With the threat of a recession looming, Thermo Fisher Scientific (TMO) offers many of the defensive characteristics that investors usually prize during downturns, suggests Rich Moroney, editor of Dow Theory Forecasts.

A life-sciences supplier, Thermo Fisher offers a wide range of products, including diagnostic tests, reagents, and instruments used by medical researchers, drugmakers, and food-safety labs.

More than a pandemic play

Demand for coronavirus tests and vaccines has provided a big lift to Thermo Fisher, generating sales of $9.23 billion in 2021 (24% of total revenue) and $6.63 billion in 2020 (21%). As a result, the company saw free cash flow swell to $14.30 billion for the eight-quarter stretch from April 2020 to March 2022, doubling the prior eight-quarter period.

Coronavirus vaccines and testing led to more than just a massive but momentary windfall — it also helped Thermo Fisher take market share for its instrumentation business and broaden its customer base to include more governments around the globe. This development should leave Thermo Fisher in a stronger position than before the pandemic, even as the coronavirus wave recedes.

In May, Thermo Fisher raised its 2025 target for per-share profits by $0.50 per share to a range of $31.54 to $32.34, versus the then-consensus of $31.83. That guidance implies annual profit growth of 6% to 7% over the next four years. Management expects organic sales growth of 7% to 9% from 2023 to 2025, which includes $400 million in annual revenue from coronavirus testing.

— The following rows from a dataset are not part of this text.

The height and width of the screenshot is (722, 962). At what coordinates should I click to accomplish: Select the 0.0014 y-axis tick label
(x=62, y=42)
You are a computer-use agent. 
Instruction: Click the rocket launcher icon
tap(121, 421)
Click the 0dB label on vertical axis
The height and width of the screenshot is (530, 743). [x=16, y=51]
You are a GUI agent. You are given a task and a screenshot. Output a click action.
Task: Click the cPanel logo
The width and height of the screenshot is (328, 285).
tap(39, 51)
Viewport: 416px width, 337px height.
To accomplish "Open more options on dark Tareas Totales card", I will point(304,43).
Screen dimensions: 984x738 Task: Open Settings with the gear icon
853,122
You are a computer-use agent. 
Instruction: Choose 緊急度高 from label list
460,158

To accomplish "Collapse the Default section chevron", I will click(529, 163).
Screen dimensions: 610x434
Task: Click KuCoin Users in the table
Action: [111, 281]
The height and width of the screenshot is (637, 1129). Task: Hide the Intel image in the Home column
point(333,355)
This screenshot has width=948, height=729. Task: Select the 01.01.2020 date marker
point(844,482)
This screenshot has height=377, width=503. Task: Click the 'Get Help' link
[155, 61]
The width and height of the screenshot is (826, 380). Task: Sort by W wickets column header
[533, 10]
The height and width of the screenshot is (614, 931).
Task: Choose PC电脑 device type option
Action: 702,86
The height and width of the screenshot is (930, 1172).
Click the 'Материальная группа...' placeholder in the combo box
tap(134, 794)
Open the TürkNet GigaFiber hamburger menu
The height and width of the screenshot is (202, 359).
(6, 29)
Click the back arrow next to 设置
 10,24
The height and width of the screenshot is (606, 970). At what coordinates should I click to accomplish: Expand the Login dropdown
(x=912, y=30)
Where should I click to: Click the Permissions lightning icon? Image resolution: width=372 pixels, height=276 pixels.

Thermo Fisher has spent more than $50 billion on acquisitions since 2010, benefiting from years of unusually low interest rates and cheap debt. With these deals, Thermo Fisher has built an expansive product roster, transforming the company into a one-stop-shop and strengthening its customer relationships.

The balance sheet contains just $2.75 billion in cash, versus total debt of $33.35 billion. But just 16% of that debt comes due before 2024.

Conclusion

Lower demand for coronavirus testing is expected to squeeze Thermo Fisher’s profit margins this year. The consensus calls for a 9% drop in earnings per share this year, despite 8% higher revenue. For 2023, Thermo Fisher is forecasted to grow profits 7.5% and sales 5%.

Thermo Fisher boasts an outstanding track record for managing expectations, topping the consensus profit estimate in 47 consecutive quarters and the sales estimate in 21 straight quarters. The company has exceeded both consensus profit and sales estimates by more than 10% in each of the past three quarters.

The stock trades at 24 times estimated 2022 earnings and 22 times estimated 2023 earnings — below the median for life-sciences stocks in the S&P 1500 Index. Thermo Fisher is a Focus List Buy.